- **Required action**: Set down all of the lines below exactly as they are given.

--- Data supplied Enclosed Below ---

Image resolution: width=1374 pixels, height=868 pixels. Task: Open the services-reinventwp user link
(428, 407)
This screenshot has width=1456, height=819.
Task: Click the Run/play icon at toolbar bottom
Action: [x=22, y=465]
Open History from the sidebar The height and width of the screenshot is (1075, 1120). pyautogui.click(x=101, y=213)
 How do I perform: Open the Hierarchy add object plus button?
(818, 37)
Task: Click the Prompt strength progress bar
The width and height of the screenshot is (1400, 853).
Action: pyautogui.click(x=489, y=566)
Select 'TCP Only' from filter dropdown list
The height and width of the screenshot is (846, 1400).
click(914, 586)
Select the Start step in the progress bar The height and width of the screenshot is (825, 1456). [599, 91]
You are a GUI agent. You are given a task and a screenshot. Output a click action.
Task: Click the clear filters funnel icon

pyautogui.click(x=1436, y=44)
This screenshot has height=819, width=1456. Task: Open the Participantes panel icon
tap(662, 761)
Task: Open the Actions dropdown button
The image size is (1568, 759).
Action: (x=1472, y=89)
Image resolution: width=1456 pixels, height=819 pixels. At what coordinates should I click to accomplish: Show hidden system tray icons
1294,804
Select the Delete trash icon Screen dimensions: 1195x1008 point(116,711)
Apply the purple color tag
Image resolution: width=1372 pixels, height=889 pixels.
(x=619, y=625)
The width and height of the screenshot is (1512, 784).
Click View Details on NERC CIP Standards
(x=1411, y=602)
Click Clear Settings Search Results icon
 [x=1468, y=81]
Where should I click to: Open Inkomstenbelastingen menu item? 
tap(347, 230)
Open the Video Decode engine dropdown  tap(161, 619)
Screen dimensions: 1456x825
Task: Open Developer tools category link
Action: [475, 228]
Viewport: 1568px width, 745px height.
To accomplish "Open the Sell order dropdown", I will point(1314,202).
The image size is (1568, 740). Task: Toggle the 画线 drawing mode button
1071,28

--- End of Enclosed Data supplied ---

- **Response for this exercise**:
Image resolution: width=1374 pixels, height=868 pixels. Task: Open the services-reinventwp user link
(428, 407)
This screenshot has width=1456, height=819.
Task: Click the Run/play icon at toolbar bottom
Action: [x=22, y=465]
Open History from the sidebar The height and width of the screenshot is (1075, 1120). pyautogui.click(x=101, y=213)
 How do I perform: Open the Hierarchy add object plus button?
(818, 37)
Task: Click the Prompt strength progress bar
The width and height of the screenshot is (1400, 853).
Action: pyautogui.click(x=489, y=566)
Select 'TCP Only' from filter dropdown list
The height and width of the screenshot is (846, 1400).
click(914, 586)
Select the Start step in the progress bar The height and width of the screenshot is (825, 1456). [599, 91]
You are a GUI agent. You are given a task and a screenshot. Output a click action.
Task: Click the clear filters funnel icon

pyautogui.click(x=1436, y=44)
This screenshot has height=819, width=1456. Task: Open the Participantes panel icon
tap(662, 761)
Task: Open the Actions dropdown button
The image size is (1568, 759).
Action: (x=1472, y=89)
Image resolution: width=1456 pixels, height=819 pixels. At what coordinates should I click to accomplish: Show hidden system tray icons
1294,804
Select the Delete trash icon Screen dimensions: 1195x1008 point(116,711)
Apply the purple color tag
Image resolution: width=1372 pixels, height=889 pixels.
(x=619, y=625)
The width and height of the screenshot is (1512, 784).
Click View Details on NERC CIP Standards
(x=1411, y=602)
Click Clear Settings Search Results icon
 [x=1468, y=81]
Where should I click to: Open Inkomstenbelastingen menu item? 
tap(347, 230)
Open the Video Decode engine dropdown  tap(161, 619)
Screen dimensions: 1456x825
Task: Open Developer tools category link
Action: [475, 228]
Viewport: 1568px width, 745px height.
To accomplish "Open the Sell order dropdown", I will point(1314,202).
The image size is (1568, 740). Task: Toggle the 画线 drawing mode button
1071,28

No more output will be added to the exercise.